Pendant trop longtemps, l’agriculture alimentaire en Afrique a été considérée comme un moyen de gagner sa vie sans perspective autre que la subsistance. Au contraire, AfricaSeeds – avec d’autres parties prenantes – soutient l’idée selon laquelle le secteur semencier peut générer un changement social et une croissance tout à fait significatifs.
Regard sur la durabilité
AfricaSeeds envisage un développement du secteur semencier qui soit avant tout durable. Au cours de l’atelier, trois différents modèles commerciaux ont été présentés, considérés comme durables dans le contexte ivoirien. Le premier modèle est centré sur la production de matériel végétatif dans une chaîne de valeur de semences très organisée où les besoins et les marchés sont bien connus ; la chaîne de valeur du cacao, par exemple, est bien structurée en Côte d’Ivoire. Le second modèle repose sur le binôme production de semences / distribution de semences aux agriculteurs : la chaîne de valeur du riz en est un bon exemple. Le troisième se concentre sur la distribution des semences, avec des semences venant de l’extérieur – du Burkina Faso par exemple – couplée à un mécanisme favorisant l’utilisation des semences par les agriculteurs par le biais de la vulgarisation agricole.
Après des échanges approfondis sur les modèles, les participants ont également exprimé leur vif intérêt pour la définition de programmes de formation pouvant répondre aux besoins des jeunes souhaitant devenir des entrepreneurs agricoles. Quatre parcours de formation ont été présentés et discutés.
Les participants ont insisté sur le fait que la mise en œuvre des modèles et des parcours de formation devait comporter plusieurs facettes et tenir compte de l’évolution des circonstances. Ils devraient également utiliser des approches novatrices, quand cela s’avèrerait opportun.

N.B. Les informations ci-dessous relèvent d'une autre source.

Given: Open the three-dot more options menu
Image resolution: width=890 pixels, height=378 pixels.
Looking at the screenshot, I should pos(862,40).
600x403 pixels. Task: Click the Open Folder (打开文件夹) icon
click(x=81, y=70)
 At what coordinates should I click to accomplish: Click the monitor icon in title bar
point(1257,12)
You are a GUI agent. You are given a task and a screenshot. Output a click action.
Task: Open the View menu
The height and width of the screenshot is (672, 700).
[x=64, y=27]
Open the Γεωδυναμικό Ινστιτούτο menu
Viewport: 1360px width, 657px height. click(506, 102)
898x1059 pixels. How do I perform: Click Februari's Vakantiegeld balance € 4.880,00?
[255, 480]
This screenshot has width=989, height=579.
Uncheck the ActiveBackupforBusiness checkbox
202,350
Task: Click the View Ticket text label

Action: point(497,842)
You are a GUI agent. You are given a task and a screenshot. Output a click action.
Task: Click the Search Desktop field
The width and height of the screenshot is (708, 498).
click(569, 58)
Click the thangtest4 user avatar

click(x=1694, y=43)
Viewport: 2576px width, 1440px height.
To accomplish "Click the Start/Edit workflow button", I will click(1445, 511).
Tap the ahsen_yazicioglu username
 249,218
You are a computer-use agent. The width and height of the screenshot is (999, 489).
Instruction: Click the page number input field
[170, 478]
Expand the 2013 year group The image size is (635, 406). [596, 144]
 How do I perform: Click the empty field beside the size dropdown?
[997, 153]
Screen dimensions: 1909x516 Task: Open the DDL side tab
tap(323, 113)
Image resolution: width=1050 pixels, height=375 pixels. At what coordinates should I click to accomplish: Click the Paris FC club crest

Les mesures d’accompagnement devraient inclure l’accès à l’information, aux intrants, aux finances, aux marchés et aux autres services d’appui susceptibles d’améliorer la productivité et les opportunités.
Soutenir une approche reproductible
L’atelier a été axé sur l’élaboration de modèles commerciaux durables à mettre en œuvre en Côte d’Ivoire. Les modèles présentés ont pris en compte la pluralité des systèmes semenciers, ainsi que la diversité des cultures et des variétés dans le pays.
Cependant, cet exercice est mené avec un objectif plus ambitieux : définir une approche standard qui pourrait être adoptée dans d’autres pays d’Afrique et qui pourrait aider à définir des modèles spécifiques à chaque pays. Dans chaque cas, les modèles existants dans le pays doivent être évalués et adaptés en conséquence pour améliorer leur efficacité et leur rentabilité. La plupart du temps, cela impliquera une normalisation du fonctionnement de la chaîne de valeur, en veillant à renforcer les maillons faibles. Dans tous les cas, l’approche doit être hautement évolutive et donc générer un impact significatif tout au long de la chaîne de valeur des semences.
Les participants et les organisateurs ont convenu que, pour que l’exercice réussisse, la prochaine étape devra être la mise en œuvre d’une phase pilote au cours de laquelle les modèles validés sont appliqués à des chaînes de valeur sélectionnées, afin de tirer des enseignements et d’affiner l’approche. Fait important, il a été souligné que les institutions financières devraient être associées au processus afin de faciliter l’accès au crédit des jeunes entrepreneurs, permettant ainsi aux modèles d’exprimer tout leur potentiel.